The plaintiffs countered that these risks are “directly contradicted by the numerical data in the report”—referring to Segal Consulting’s conclusion that the exit of other food-industry employers would actually delay insolvency of the Central States fund by 20 additional months and increase the present value of net cash flows by nearly $1.5 billion. The plaintiffs say this means that the defendants abused their discretion and violated their fiduciary duties by engaging in an inadequate process and ignoring relevant information.
However, Chang said, the plaintiffs neglected to mention that this hypothetical, 20-month figure applied only in the case of liability-transfer withdrawals by all food-industry employers; it did not reflect the leverage or risk of such a withdrawal, nor the impact of additional withdrawals by non-food industry employers. “In fact, had the trustees accepted the 2014 proposal and ignored the risks outlined by Segal, then the trustees just as likely would have faced a similar lawsuit from the non-Kroger beneficiaries,” Chang wrote in his opinion.
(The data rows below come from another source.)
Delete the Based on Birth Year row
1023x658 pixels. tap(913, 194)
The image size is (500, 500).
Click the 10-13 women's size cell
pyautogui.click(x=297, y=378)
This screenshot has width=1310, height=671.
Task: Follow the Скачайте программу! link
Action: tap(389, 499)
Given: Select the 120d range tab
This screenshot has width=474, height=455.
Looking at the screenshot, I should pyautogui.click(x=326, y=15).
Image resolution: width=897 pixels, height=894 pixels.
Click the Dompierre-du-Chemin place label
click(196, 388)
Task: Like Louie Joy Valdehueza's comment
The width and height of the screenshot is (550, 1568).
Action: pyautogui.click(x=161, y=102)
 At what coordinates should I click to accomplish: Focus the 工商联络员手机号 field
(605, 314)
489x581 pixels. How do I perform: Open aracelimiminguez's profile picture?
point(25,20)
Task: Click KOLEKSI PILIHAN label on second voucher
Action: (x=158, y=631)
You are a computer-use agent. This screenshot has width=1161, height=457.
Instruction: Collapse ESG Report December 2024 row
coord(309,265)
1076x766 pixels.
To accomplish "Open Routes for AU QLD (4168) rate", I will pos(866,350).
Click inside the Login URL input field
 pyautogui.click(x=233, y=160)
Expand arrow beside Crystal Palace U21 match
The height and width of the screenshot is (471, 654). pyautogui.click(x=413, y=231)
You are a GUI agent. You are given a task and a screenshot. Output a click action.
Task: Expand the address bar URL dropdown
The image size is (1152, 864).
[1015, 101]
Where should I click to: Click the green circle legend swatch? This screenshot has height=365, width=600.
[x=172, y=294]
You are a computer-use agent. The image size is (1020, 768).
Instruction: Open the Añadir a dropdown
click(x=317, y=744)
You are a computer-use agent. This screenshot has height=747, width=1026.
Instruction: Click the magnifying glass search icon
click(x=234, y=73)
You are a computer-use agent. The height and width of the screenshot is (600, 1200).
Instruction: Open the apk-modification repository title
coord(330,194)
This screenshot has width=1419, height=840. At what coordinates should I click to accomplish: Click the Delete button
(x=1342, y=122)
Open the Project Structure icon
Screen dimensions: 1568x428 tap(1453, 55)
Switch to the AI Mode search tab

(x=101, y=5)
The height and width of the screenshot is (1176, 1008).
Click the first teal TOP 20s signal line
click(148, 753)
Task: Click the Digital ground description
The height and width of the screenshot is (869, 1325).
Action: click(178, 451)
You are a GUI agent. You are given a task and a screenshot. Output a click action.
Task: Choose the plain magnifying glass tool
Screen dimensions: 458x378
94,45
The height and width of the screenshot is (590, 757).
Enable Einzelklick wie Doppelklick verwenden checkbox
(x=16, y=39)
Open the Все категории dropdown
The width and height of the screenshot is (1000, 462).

He concluded that the record shows that the trustees did consider how best to balance the interests of the various participants. “The record, even when viewed in the light most favorable to the plaintiffs, conclusively shows that the defendants did not act arbitrarily and capriciously. Instead, they prudently exercised their discretion and prudently carried out their fiduciary duties in considering Kroger’s various withdrawal proposals,” Chang wrote.
He granted summary judgment for the Central States defendants.